At some point, I'd say that hiring a lot of extra people has a negative effect - because you need more management, you have less productivity, and I'd say you lose some innovation. We're more the kind of company that prefers to keep a core of senior, experienced and talented people and outsource a big part of the game - just keep the expertise, the know-how, internally, and stay flexible.

I think that's a good way to maintain reasonable budgets, and I think a lot of companies are coming round to this way of working right now. They're realising that having 200 people in a studio - okay, it can work for ten months of scheduled development, but is it the way to make a triple-A game?

Maybe they could re-organise and say, okay, let's keep to a three-year schedule again, but with less people - and more polishing at the end? At some point I'm not sure the markets can follow as fast as the development costs.
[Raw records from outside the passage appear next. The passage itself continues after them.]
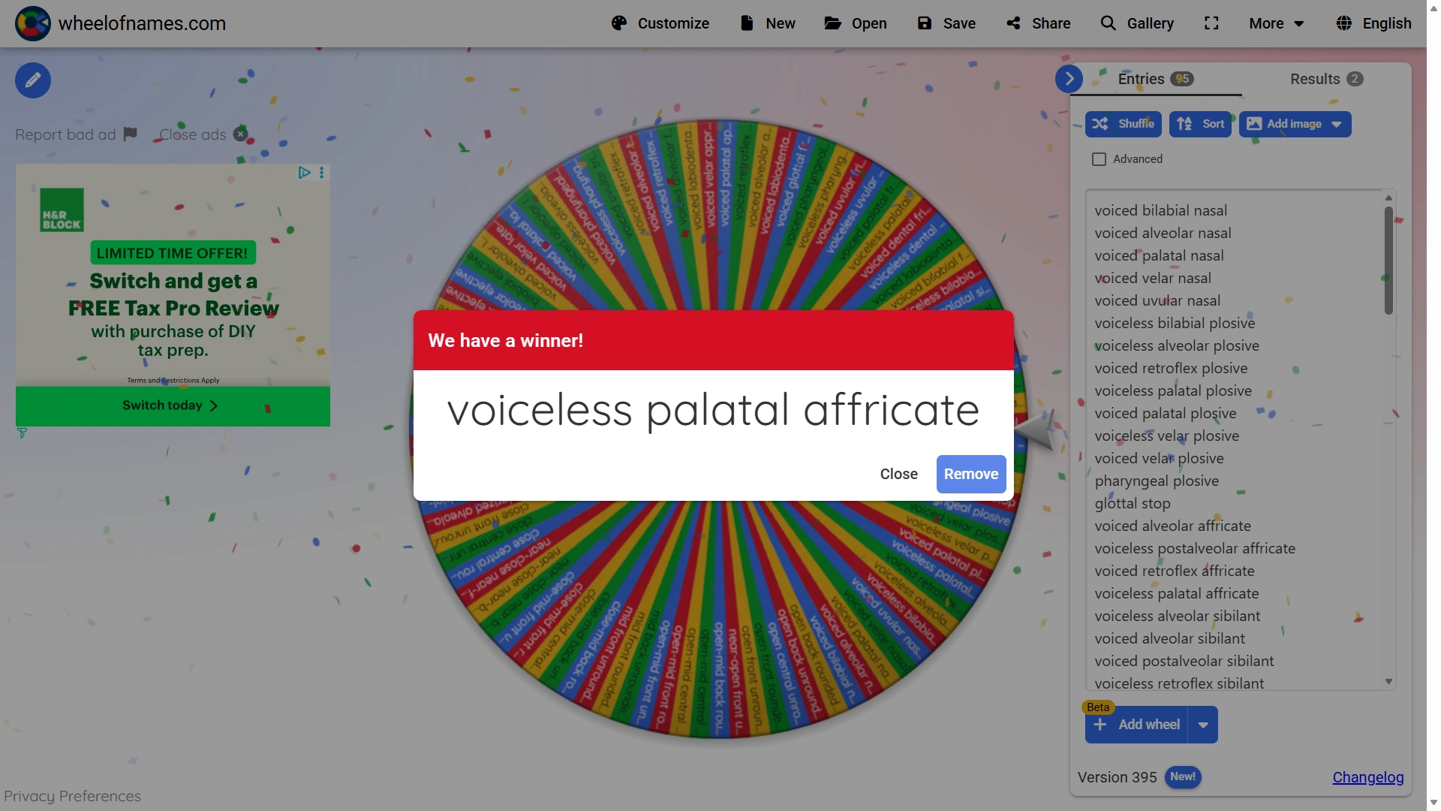Click the pencil edit icon
This screenshot has width=1441, height=811.
point(33,80)
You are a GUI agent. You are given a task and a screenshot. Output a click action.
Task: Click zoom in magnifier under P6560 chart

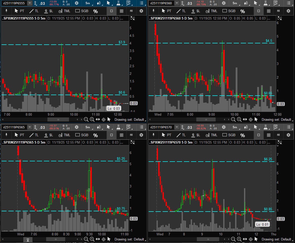(x=239, y=119)
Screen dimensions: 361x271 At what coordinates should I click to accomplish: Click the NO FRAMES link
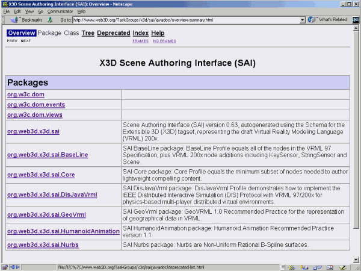pyautogui.click(x=164, y=41)
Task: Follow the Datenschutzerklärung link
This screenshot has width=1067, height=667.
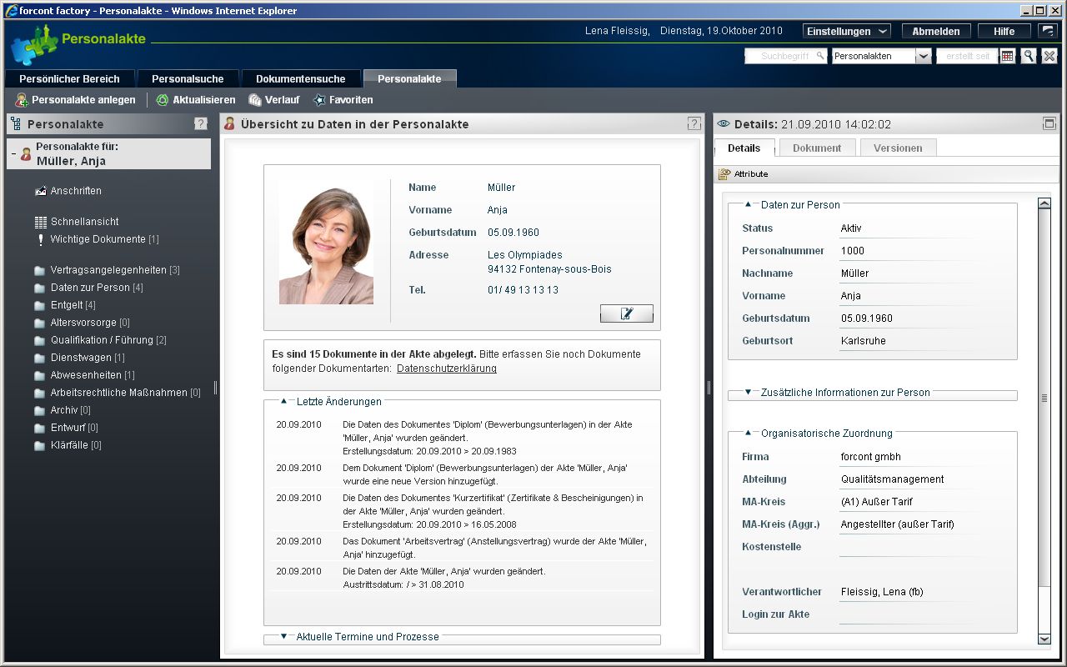Action: [446, 369]
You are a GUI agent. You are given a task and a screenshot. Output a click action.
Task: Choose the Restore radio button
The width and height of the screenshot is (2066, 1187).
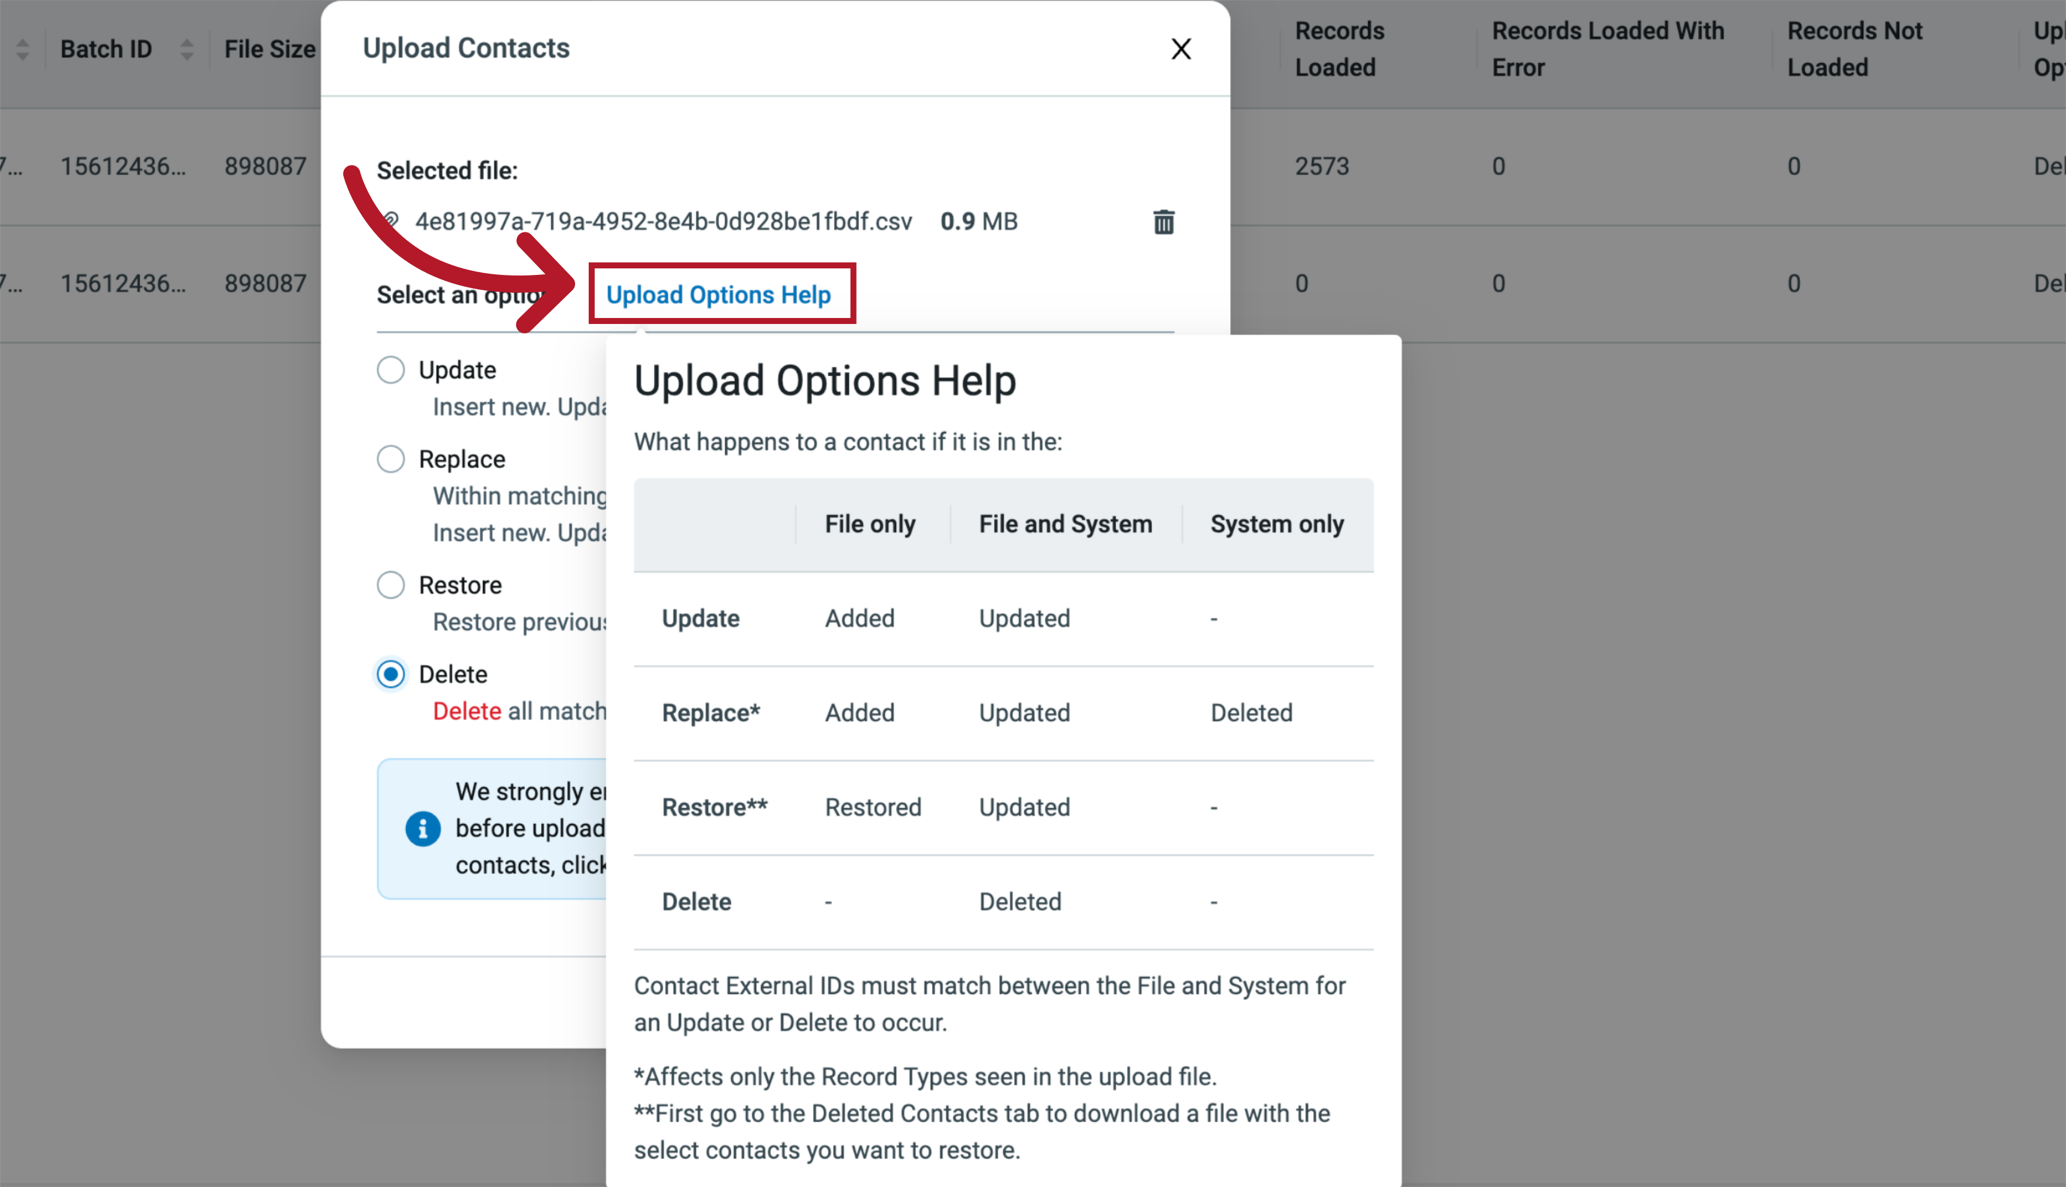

GamesIndustry.biz One of the things that's pushing it has been the march of new hardware, although Sony's been very clear it expects the PlayStation 3 to stick around for ten years. Longer console cycles must help developers; and shouldn't costs therefore start to plateau, and maybe even fall slightly?
Romuald Capron

I think everybody has an interest in a longer life for the main consoles, because it's routine to see a cycle that's four, fix or six years. Arkane is a little bit less impacted by that because we've made the choice to use middleware for the game engine, the technology, and focus on the content so that we can be very active even if there's a new platform.

But I hope Microsoft and Sony will be reasonable with that, because the market doesn't need that kind of additional constraint. It's moving very fast, so we don't need another technical challenge like a new platform.

GamesIndustry.biz It may be that we're seeing a glimpse of a longer life cycle with the launch of products like Move and Kinect?
Romuald Capron

It's a way to extend the life of the console - I'm not sure if that will be for the games that we're doing, but yes.